SUPPLIED RECORDS:
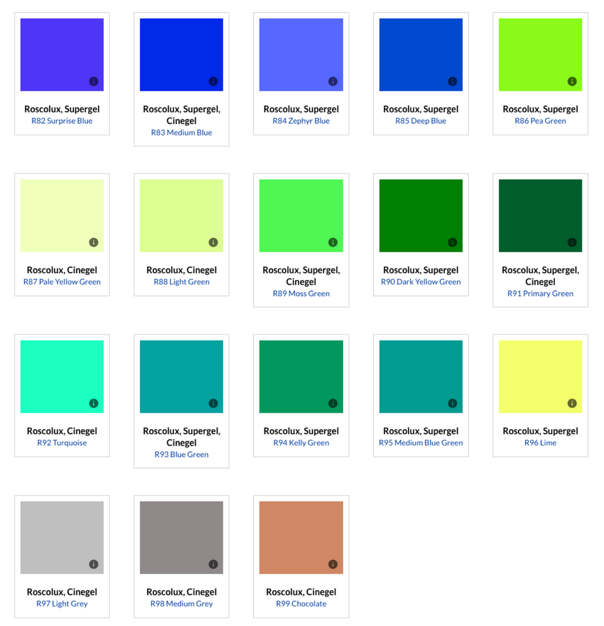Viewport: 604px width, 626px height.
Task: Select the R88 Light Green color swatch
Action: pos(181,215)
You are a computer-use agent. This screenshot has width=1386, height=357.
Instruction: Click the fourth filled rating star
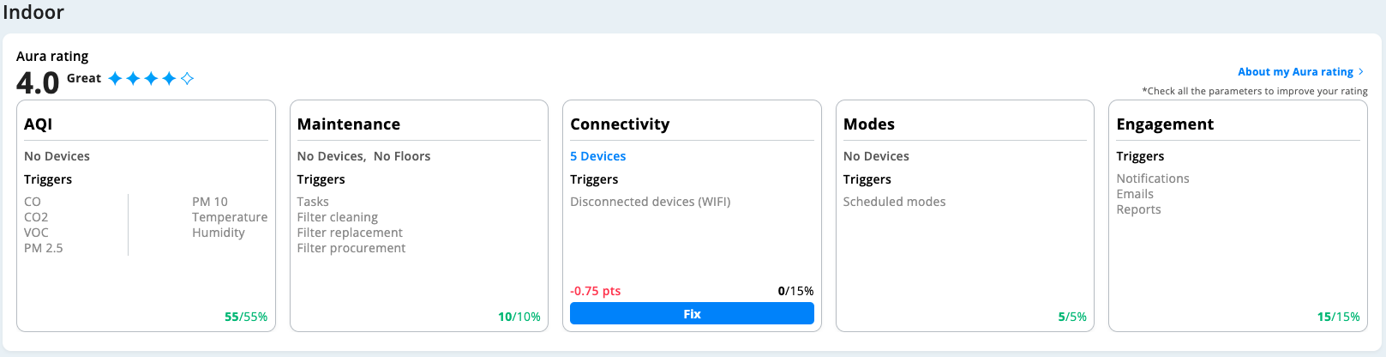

--

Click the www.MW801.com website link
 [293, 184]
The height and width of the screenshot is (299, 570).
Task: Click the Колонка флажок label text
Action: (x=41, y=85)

REQUIRED TASK: List each line of the data above that contains the word "screenshot", copying every such line in full.

THE REPLY:
You are a computer-use agent. This screenshot has width=1386, height=357.
The height and width of the screenshot is (299, 570).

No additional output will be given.